Notable Marxist influences on the postcolonial concept of colonial mentality include Frantz Fanon's works on the fracturing of the colonial psyche through Western cultural domination, as well as the concept of cultural hegemony developed by Italian Communist Party Founder Antonio Gramsci.
Frantz Fanon's Marxist writings on imperialism, racism, and decolonizing struggles have influenced post-colonial discussions about the internalization of colonial prejudice. Fanon first tackled the problem of, what he called, the "colonial alienation of the person" as a mental health issue through psychiatric analysis.

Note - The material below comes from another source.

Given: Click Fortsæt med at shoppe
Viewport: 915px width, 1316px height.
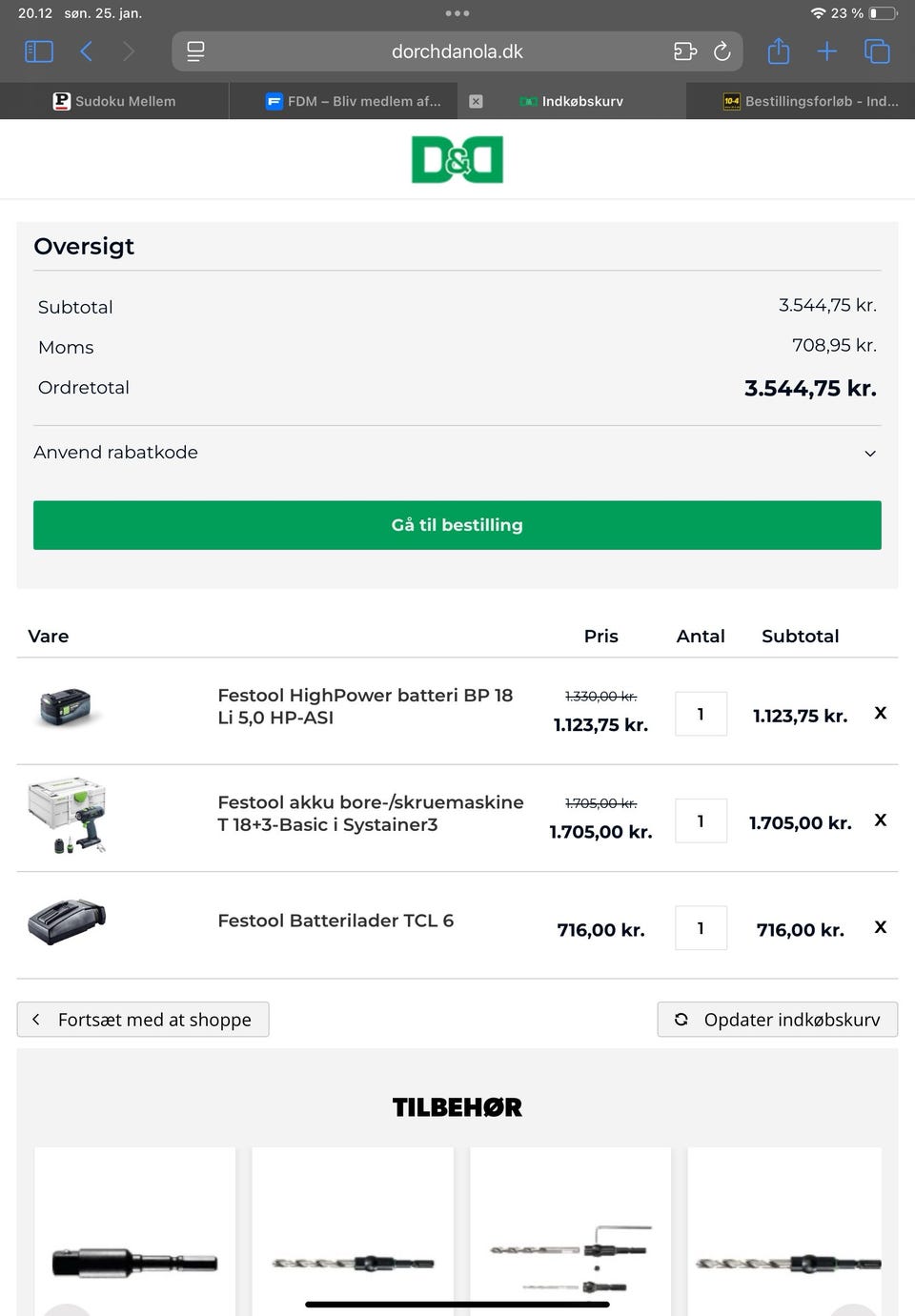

In The Wretched of the Earth (French: Les Damnés de la Terre), published in 1961, Fanon used psychiatry to analyze how French colonization and the carnage of the Algerian War had mentally affected Algerians' self-identity and mental health. The book argues that during the period of colonization there was a subtle and constant mental pathology that developed within the colonial psyche. Fanon argued that the colonial psyche is fractured by the lack of mental and material homogeneity as a result of the colonial power's Western culture being pressured onto the colonized population despite the existing material differences between them.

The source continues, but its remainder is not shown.